Let’s look at some of the specific issues that medical translators must consider:
Medical language is not just specialist, it’s also very diverse. A cardiologist will not understand all the terms used by an oncologist, for instance. Medical translators will, therefore, often specialise in different fields.
Audience: patient or medic?
Medical experts will vary their language depending on who they are talking to. Whilst experts may talk of ‘varicella’ or ‘cephalalgia’ amongst one another, they will use the equivalent lay terms – ‘chicken pox’ and ‘headache’ (respectively) – with patients. Translators must know which terms to use depending on the audience.
Adapting the message for the medium
There are many forms of medical writing, each with its own set of stylistic conventions that depend upon who and what the text is for. For instance, we have expert-to-expert exchanges, such as research papers, clinical trial results and case notes. We also have communications for patients. These not only include direct conversations between doctor and patient, but also patient fact sheets and drug information sheets, for example. A hugely important consideration here is each country’s specific legal requirements for patient information leaflets. A translator who is familiar with particular genres – and associated legalities – of medical writing will be able to translate appropriately and more rapidly.
Abbreviations and acronyms
One problem faced by medical translators is the preponderance of abbreviations and acronyms in medicine: EEG (electroencephalogram), ECG (electrocardiogram), WBC (white blood count), are just a few examples of acronyms.
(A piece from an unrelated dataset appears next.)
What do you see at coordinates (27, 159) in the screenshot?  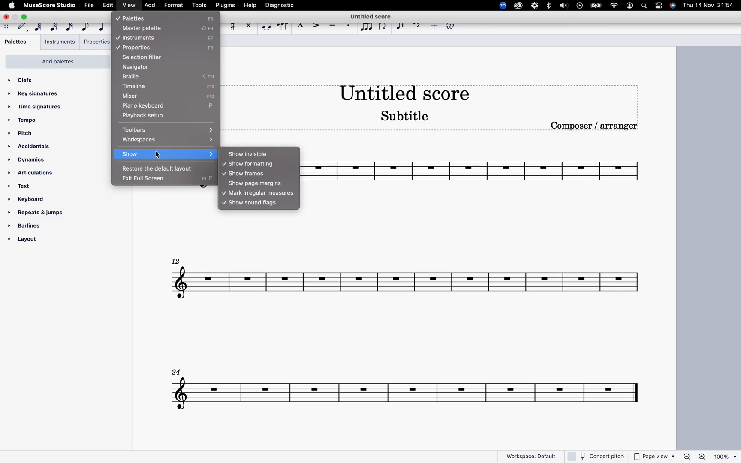 I see `dynamics` at bounding box center [27, 159]. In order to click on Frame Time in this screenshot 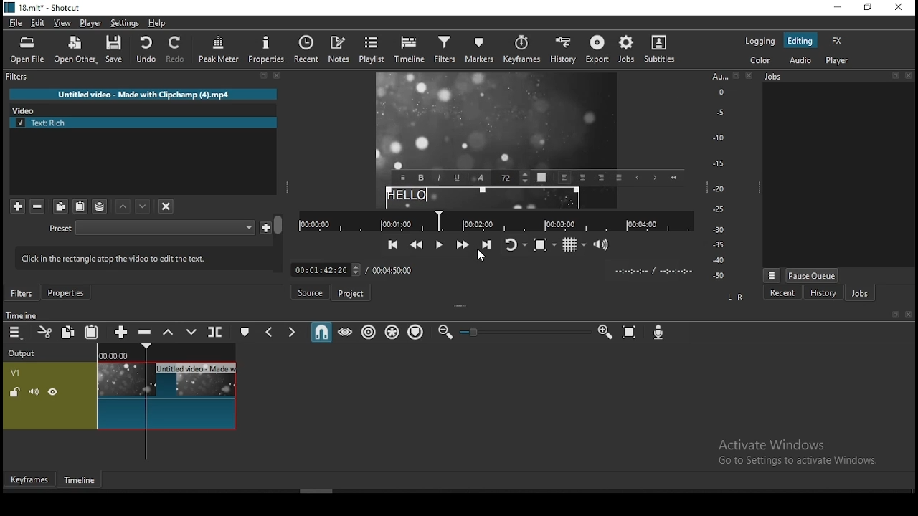, I will do `click(326, 269)`.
These linguistic shortcuts hasten medical exchanges but can be impenetrable to patients.
Medical translation can be especially challenging when concepts for scientific and health-related terms, technical matters, diseases or treatments don’t exist in the target language or culture. Another international challenge is drug names, which vary by country.
Medical translation is one of the most challenging types of translation services and 100% accuracy is essential. So, if you’re looking for a medical translator, be sure to use a specialist.